A grin split my face at his words. “They are when I’m performing the ceremonies.”
It took him a second, then the cloud of cute confusion cleared in his eyes. “You’re a wedding officiant?”
“Technically, I’m a justice of the peace. But yes, I officiate at weddings. I came here from Inn Heaven after performing a ceremony.”
“Well, that certainly explains it.” His lips twitched at the corners, and for a brief moment, an image of pressing my own against them burned quick and bright in my head. “I saw them setting up the ballroom for some kind of event before I left this morning. Your sister was everywhere.”
“I know that’s the truth because I’ve seen it for myself. Maureen is exceptionally organized, a trait that runs rampant in our family.”
His gaze swept down my attire again, the small grin tugging on his mouth, broadening. “I spotted another redhead in commando mode, too. She resembled you and Maureen.” His grin grew. “I’ve never actually seen someone bark orders before.”
“The barker was Colleen, my middle sister. She’s a wedding planner and was in charge of today’s event.
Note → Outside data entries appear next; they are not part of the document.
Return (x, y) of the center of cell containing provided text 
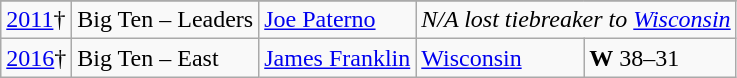
Big Ten – East (166, 58)
James Franklin (338, 58)
W 38–31 (660, 58)
Big Ten – Leaders (166, 20)
2016† (36, 58)
2011† (36, 20)
Joe Paterno (338, 20)
Wisconsin (500, 58)
N/A lost tiebreaker to Wisconsin (576, 20)
Return the (x, y) coordinate for the center point of the cell that contains the specified text.  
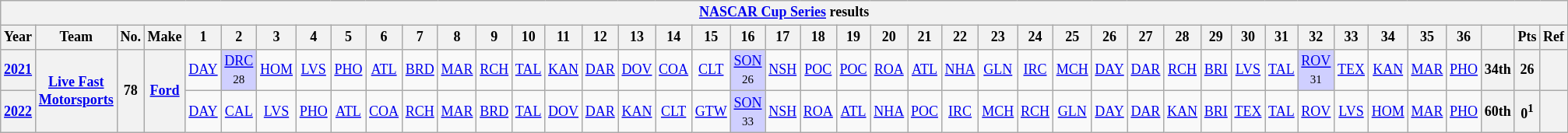
33 (1352, 37)
27 (1146, 37)
No. (131, 37)
15 (711, 37)
SON26 (747, 70)
16 (747, 37)
6 (385, 37)
8 (457, 37)
30 (1248, 37)
22 (960, 37)
60th (1498, 112)
13 (637, 37)
17 (783, 37)
34th (1498, 70)
21 (925, 37)
20 (889, 37)
25 (1072, 37)
28 (1183, 37)
10 (529, 37)
4 (313, 37)
5 (349, 37)
Pts (1528, 37)
1 (203, 37)
Live Fast Motorsports (76, 90)
78 (131, 90)
2021 (19, 70)
23 (998, 37)
2 (239, 37)
11 (564, 37)
31 (1281, 37)
14 (674, 37)
2022 (19, 112)
32 (1316, 37)
29 (1216, 37)
ROV (1316, 112)
GTW (711, 112)
18 (819, 37)
DRC28 (239, 70)
Ford (165, 90)
Year (19, 37)
35 (1427, 37)
01 (1528, 112)
Team (76, 37)
36 (1464, 37)
CAL (239, 112)
3 (277, 37)
Make (165, 37)
NASCAR Cup Series results (785, 12)
19 (853, 37)
12 (599, 37)
SON33 (747, 112)
ROV31 (1316, 70)
7 (420, 37)
Ref (1554, 37)
9 (494, 37)
24 (1035, 37)
34 (1387, 37)
Capture the cell that displays the provided text and extract its (X, Y) central coordinate. 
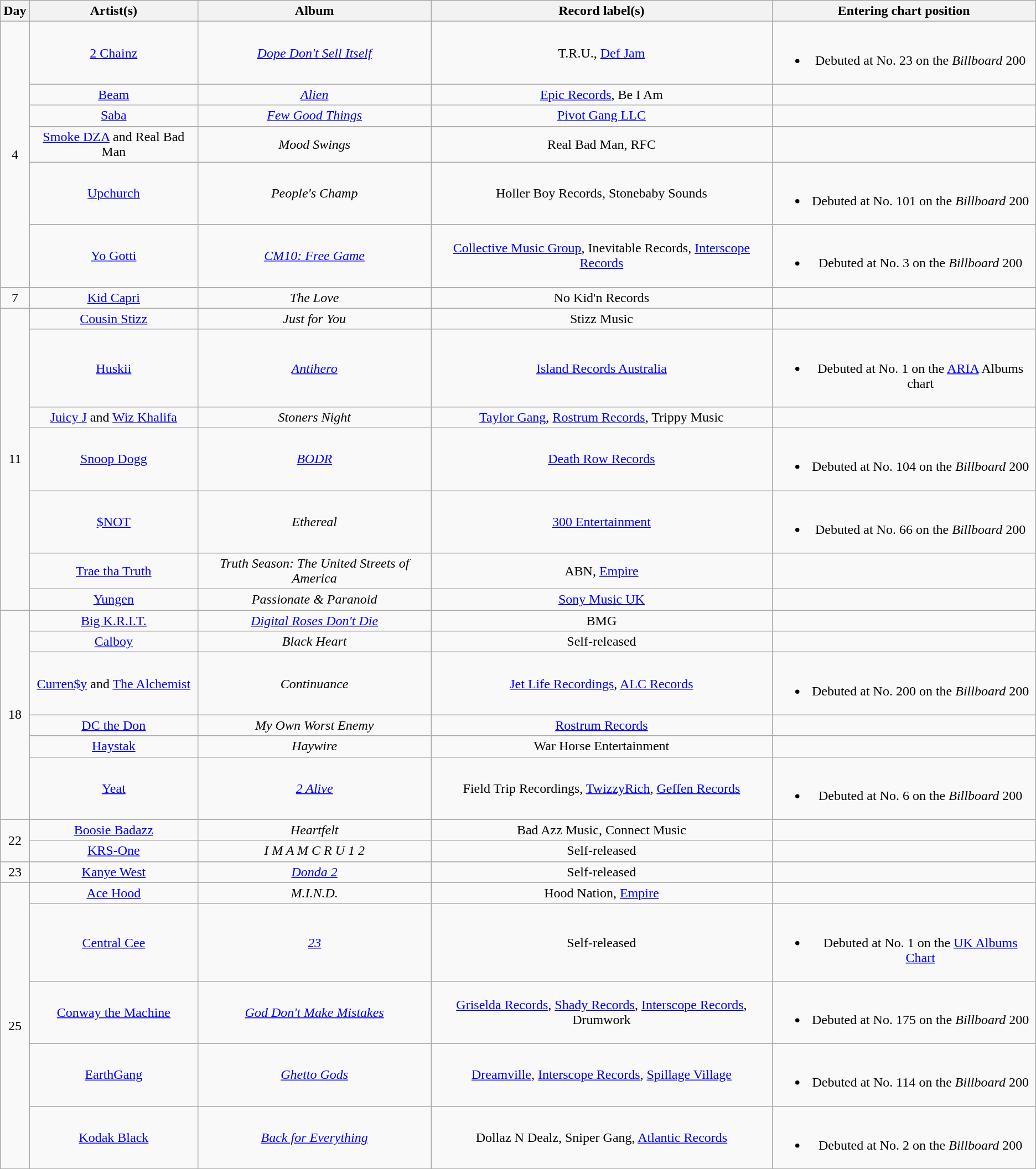
Yeat (113, 788)
People's Champ (314, 194)
Yungen (113, 600)
Griselda Records, Shady Records, Interscope Records, Drumwork (602, 1013)
Album (314, 11)
Mood Swings (314, 144)
7 (15, 298)
2 Alive (314, 788)
The Love (314, 298)
Ace Hood (113, 893)
2 Chainz (113, 53)
Central Cee (113, 942)
Trae tha Truth (113, 571)
Ghetto Gods (314, 1075)
ABN, Empire (602, 571)
KRS-One (113, 851)
Dope Don't Sell Itself (314, 53)
Holler Boy Records, Stonebaby Sounds (602, 194)
Conway the Machine (113, 1013)
Day (15, 11)
Debuted at No. 1 on the ARIA Albums chart (904, 368)
Antihero (314, 368)
Debuted at No. 6 on the Billboard 200 (904, 788)
My Own Worst Enemy (314, 726)
Heartfelt (314, 830)
Snoop Dogg (113, 459)
Ethereal (314, 521)
I M A M C R U 1 2 (314, 851)
300 Entertainment (602, 521)
Digital Roses Don't Die (314, 621)
Stizz Music (602, 319)
Big K.R.I.T. (113, 621)
T.R.U., Def Jam (602, 53)
Debuted at No. 2 on the Billboard 200 (904, 1138)
Sony Music UK (602, 600)
Debuted at No. 104 on the Billboard 200 (904, 459)
Haywire (314, 747)
Donda 2 (314, 872)
War Horse Entertainment (602, 747)
Kodak Black (113, 1138)
Curren$y and The Alchemist (113, 684)
Calboy (113, 642)
Epic Records, Be I Am (602, 95)
Debuted at No. 1 on the UK Albums Chart (904, 942)
Continuance (314, 684)
Passionate & Paranoid (314, 600)
Bad Azz Music, Connect Music (602, 830)
Haystak (113, 747)
Boosie Badazz (113, 830)
Real Bad Man, RFC (602, 144)
Entering chart position (904, 11)
Dollaz N Dealz, Sniper Gang, Atlantic Records (602, 1138)
25 (15, 1026)
11 (15, 459)
BODR (314, 459)
Debuted at No. 114 on the Billboard 200 (904, 1075)
Island Records Australia (602, 368)
Hood Nation, Empire (602, 893)
Debuted at No. 175 on the Billboard 200 (904, 1013)
Huskii (113, 368)
Few Good Things (314, 116)
Yo Gotti (113, 256)
22 (15, 841)
Kanye West (113, 872)
4 (15, 154)
Field Trip Recordings, TwizzyRich, Geffen Records (602, 788)
Black Heart (314, 642)
Artist(s) (113, 11)
18 (15, 715)
God Don't Make Mistakes (314, 1013)
Beam (113, 95)
Debuted at No. 3 on the Billboard 200 (904, 256)
Cousin Stizz (113, 319)
Back for Everything (314, 1138)
EarthGang (113, 1075)
Debuted at No. 23 on the Billboard 200 (904, 53)
No Kid'n Records (602, 298)
BMG (602, 621)
Alien (314, 95)
Just for You (314, 319)
Upchurch (113, 194)
Saba (113, 116)
M.I.N.D. (314, 893)
Smoke DZA and Real Bad Man (113, 144)
Kid Capri (113, 298)
Debuted at No. 101 on the Billboard 200 (904, 194)
DC the Don (113, 726)
CM10: Free Game (314, 256)
$NOT (113, 521)
Pivot Gang LLC (602, 116)
Stoners Night (314, 417)
Taylor Gang, Rostrum Records, Trippy Music (602, 417)
Dreamville, Interscope Records, Spillage Village (602, 1075)
Record label(s) (602, 11)
Debuted at No. 200 on the Billboard 200 (904, 684)
Jet Life Recordings, ALC Records (602, 684)
Juicy J and Wiz Khalifa (113, 417)
Collective Music Group, Inevitable Records, Interscope Records (602, 256)
Death Row Records (602, 459)
Truth Season: The United Streets of America (314, 571)
Rostrum Records (602, 726)
Debuted at No. 66 on the Billboard 200 (904, 521)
I officia
te at a lot of her non-religious ceremonies.”
Frayne slid his hands back into his pockets. “Cathleen, Colleen, and Maureen?”
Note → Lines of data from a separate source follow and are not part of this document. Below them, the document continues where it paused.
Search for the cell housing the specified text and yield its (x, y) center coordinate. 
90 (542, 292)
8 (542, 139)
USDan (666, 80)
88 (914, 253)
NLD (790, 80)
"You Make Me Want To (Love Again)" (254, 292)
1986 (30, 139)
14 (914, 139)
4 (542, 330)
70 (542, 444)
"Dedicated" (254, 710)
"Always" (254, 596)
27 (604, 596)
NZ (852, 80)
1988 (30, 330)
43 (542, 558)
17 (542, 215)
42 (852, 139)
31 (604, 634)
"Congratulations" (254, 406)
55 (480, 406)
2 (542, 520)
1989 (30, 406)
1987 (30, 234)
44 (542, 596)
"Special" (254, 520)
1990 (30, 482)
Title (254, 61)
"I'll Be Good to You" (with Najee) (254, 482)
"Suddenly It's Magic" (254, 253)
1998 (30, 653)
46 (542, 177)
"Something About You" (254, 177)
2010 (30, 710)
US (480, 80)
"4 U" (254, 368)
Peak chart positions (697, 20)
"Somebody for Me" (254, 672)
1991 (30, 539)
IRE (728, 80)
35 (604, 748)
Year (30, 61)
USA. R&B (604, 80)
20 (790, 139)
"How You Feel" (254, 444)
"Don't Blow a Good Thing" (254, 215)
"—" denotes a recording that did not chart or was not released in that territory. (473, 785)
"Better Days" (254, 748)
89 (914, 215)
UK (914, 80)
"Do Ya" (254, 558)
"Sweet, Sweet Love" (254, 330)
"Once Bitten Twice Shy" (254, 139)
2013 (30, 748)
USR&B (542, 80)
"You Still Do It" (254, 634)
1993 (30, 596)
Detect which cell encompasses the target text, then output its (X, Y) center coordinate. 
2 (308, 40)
“My mother believed in keeping things simple and similar. Maureen had a twin named Eileen.”
“Had?”
“She…died. Breast cancer.”
His eyes widened. “Maureen doesn’t look like she’s out of college yet, and this was her twin?”
“Yes. It was a rare form. Less than a year from diagnosis to death.”
“My mother is a breast cancer survivor. I know how horrible the fight is. I’m sorry for your loss.”
Saying thank you when someone says those words always felt wrong, somehow, given the context, so I simply bobbed my head. “Have you found something you need from the subbasement?”
He blinked a few times at my abrupt subject change. “A bunch of things, actually, but the most important item is a birth certificate.”
I jangled the key to the subbasement in my hand. “Do you have the file numbers?”
“Yeah. Hang on a sec. I wrote them down.” He shuffled a few books and note pads around on the desk until he found an errant piece of paper. “Here they are.”
Before leaving, I pulled my cellphone from my purse and slipped it into my jacket pocket. Life with Nanny has taught me never to be more than an Instagran call away.
I led the way down the cast-iron circular staircase to the subbasement. I hadn’t been in the personal archives since taking over my keeper-of-the-keys duties—I was going to call it that forever, now—and I’d forgotten how deathly quiet it could be. And how creepy. What amounted to two stories below ground level, the staircase was lit only by the electric sconces on the wall guiding us downward. The sound of our shoes bounced and echoed off the metal gratings under our feet.
“It’s wicked spooky down here,” I said when we came to the bottom. “No outside noise. No windows. No people. It’s like a perfect tomb. If I ever got stuck down here, the silence alone would scare me into an early grave.”
“If I was a suspense or a horror writer, this would be a great setting to kill someone and then stash the body,” Frayne said, looking around the space. “With limited, keyed access and no foot traffic, it wouldn’t be discovered for a while. You could make as much noise or as much of a mess as you wanted and no one would know. The walls would absorb all the sounds of torture and screaming. We’re far enough underground the stench of decomp wouldn’t be noticeable. By the time the body was found, you’d be long gone. It’s kind of a perfect setup, actually.” He perused the area intensely, assessing the possibilities.